Oliver Stone is the director of some of Hollywood’s most famous films, from “Platoon” to “Wall Street” to “JFK.” Last week he sat down in the Los Angeles offices of his production company, IXTLAN, to talk with Global Viewpoint Network editor Nathan Gardels about his recent documentary, “South of the Border,” and his upcoming release, “Wall Street: Money Never Sleeps.”

"South of the Border"

Nathan Gardels: As you show in your recent documentary, “South of the Border,” US diplomacy and the American media have reacted with general hostility to the empowerment of the poor and indigenous in Venezuela, Bolivia, Ecuador, Paraguay and, to some extent, in Brazil. Why is that?

Oliver Stone: I suppose it comes from the old imperial impulse of the US toward Latin America going back to the Monroe Doctrine, Teddy Roosevelt, the protection of American business interests, and support for military dictators throughout the cold war. The US remains hostile to anyone on the left coming to power in their “backyard,” anyone who thinks the resources of a country belong to its people.

As Argentine president Cristina Kirchner points out in the film, for the first time since the Spanish Conquest, Latin America’s leaders look like the people they govern. Venezuela’s Hugo Chávez was raised in poverty. Bolivia’s Evo Morales is an indigenous Indian labor leader. [Brazil’s] Lula was a labor union leader who was not well educated. All three of these men were imprisoned at various times.

For the first time in modern history, much of South America is beyond US control, with the notable exception of Colombia under [Álvaro] Uribe, who has allowed seven US bases in the country. That is a big deal for the rest of the countries.

It is also beyond the influence of the US-dominated IMF [International Monetary Fund]. In 2003, the IMF had [more than] $20 billion in loans outstanding to Latin American countries. Today, it’s about $1 billion. Lula tells in the film how he resisted the IMF’s effort to get him to roll over Brazil’s loans. He wanted out of the dependence.

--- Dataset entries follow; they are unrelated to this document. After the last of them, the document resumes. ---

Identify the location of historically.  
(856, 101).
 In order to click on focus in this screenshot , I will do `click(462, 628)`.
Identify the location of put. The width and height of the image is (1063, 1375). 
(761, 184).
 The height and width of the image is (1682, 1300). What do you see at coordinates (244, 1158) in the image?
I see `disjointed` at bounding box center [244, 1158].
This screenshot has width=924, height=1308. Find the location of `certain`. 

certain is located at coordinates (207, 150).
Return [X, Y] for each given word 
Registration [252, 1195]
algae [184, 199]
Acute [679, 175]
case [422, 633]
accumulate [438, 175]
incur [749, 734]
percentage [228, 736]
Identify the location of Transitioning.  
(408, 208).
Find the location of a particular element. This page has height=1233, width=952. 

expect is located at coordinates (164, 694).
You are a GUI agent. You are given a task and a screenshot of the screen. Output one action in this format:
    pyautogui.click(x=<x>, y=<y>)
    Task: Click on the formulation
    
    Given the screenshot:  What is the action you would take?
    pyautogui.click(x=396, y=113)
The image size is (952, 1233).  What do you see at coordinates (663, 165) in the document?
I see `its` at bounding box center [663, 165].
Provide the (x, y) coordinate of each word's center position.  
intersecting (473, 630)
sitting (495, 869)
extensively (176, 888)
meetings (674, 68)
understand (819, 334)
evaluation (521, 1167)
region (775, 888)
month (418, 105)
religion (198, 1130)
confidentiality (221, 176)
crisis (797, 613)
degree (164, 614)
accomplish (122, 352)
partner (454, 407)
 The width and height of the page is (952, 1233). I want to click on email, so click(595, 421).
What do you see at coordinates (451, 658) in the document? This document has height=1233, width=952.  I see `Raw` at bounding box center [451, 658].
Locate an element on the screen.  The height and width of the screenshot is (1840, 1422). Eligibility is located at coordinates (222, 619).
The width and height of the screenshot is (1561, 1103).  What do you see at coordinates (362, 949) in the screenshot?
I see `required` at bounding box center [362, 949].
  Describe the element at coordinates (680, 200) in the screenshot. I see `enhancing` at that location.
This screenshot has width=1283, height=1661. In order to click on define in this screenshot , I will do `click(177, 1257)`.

The US media tend to ignore the fact that so many of the poor today are better off than under previous regimes. From 1980-2000 when neo-liberal policies reigned, growth was dismal, the gap between rich and poor grew far larger. Yet, until the Wall Street-induced recession, growth has been high across the region under this new breed of leftist leaders. From 2003-2008, for example, Venezuela’s economy nearly doubled in size. After [former Argentine President] Nestor Kirchner got rid of the IMF loans [after he came to power], unemployment dropped from 20 to 8 percent, and the economy grew 63 percent over 6 years.